-- What to produce --
Retype nothing except the lines below from the one with "Task: Click the" through the one with "Open Xavier Gipson", exactly, with images left out.

-- Exercise input --
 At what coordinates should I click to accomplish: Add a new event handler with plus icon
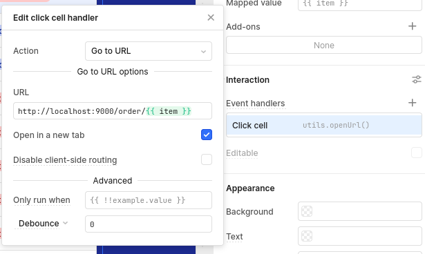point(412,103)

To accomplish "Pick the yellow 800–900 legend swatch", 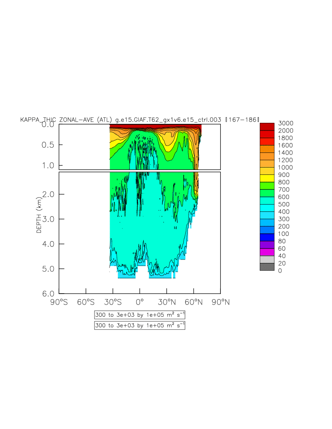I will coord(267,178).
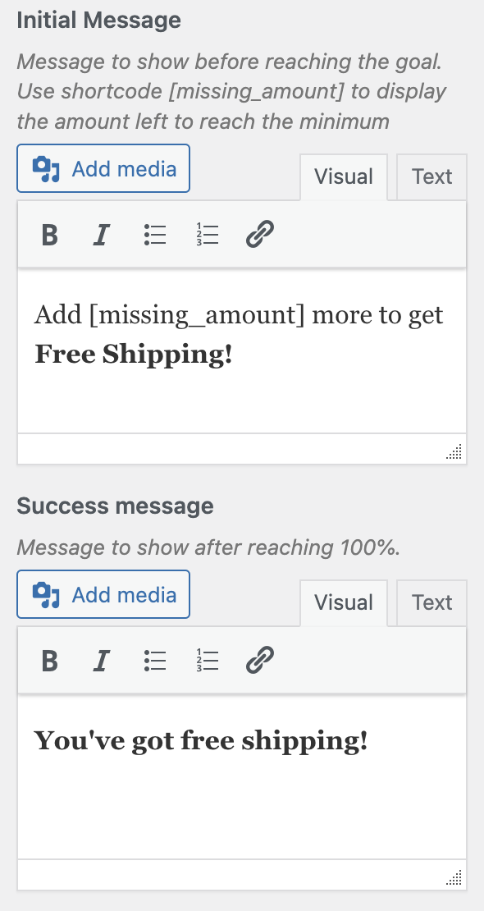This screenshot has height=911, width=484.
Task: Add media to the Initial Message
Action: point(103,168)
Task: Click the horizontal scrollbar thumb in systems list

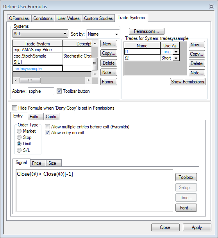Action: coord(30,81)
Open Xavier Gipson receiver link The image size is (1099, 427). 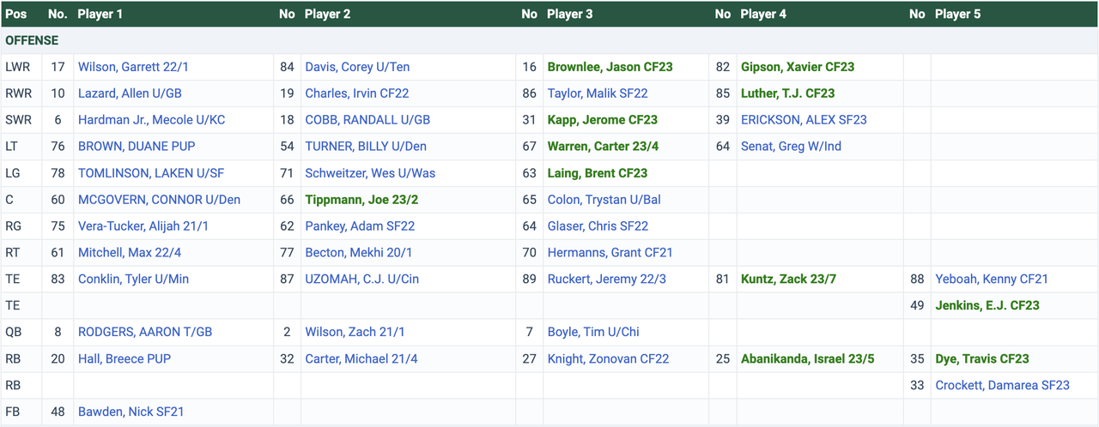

---

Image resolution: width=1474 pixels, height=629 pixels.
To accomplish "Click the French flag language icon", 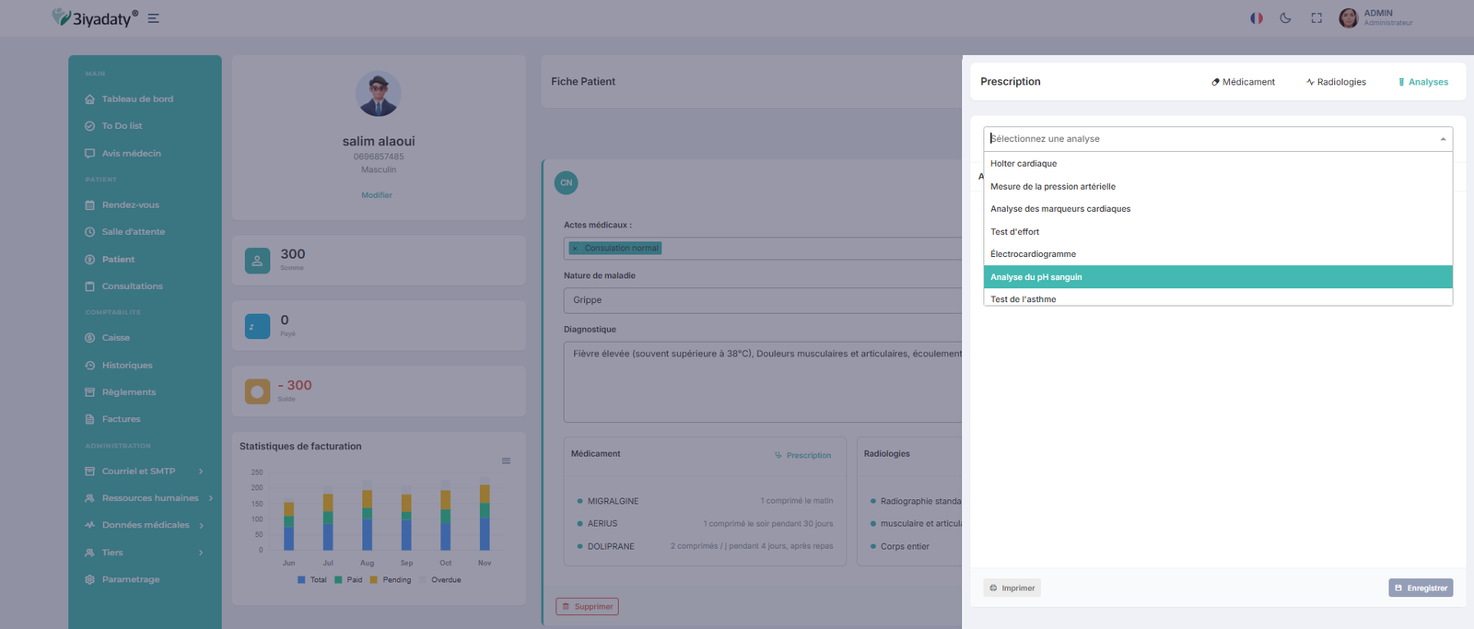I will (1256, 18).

-- Exercise output --
Task: Click the horizontal scrollbar thumb in systems list

Action: coord(30,81)
Open Xavier Gipson receiver link The image size is (1099, 427). 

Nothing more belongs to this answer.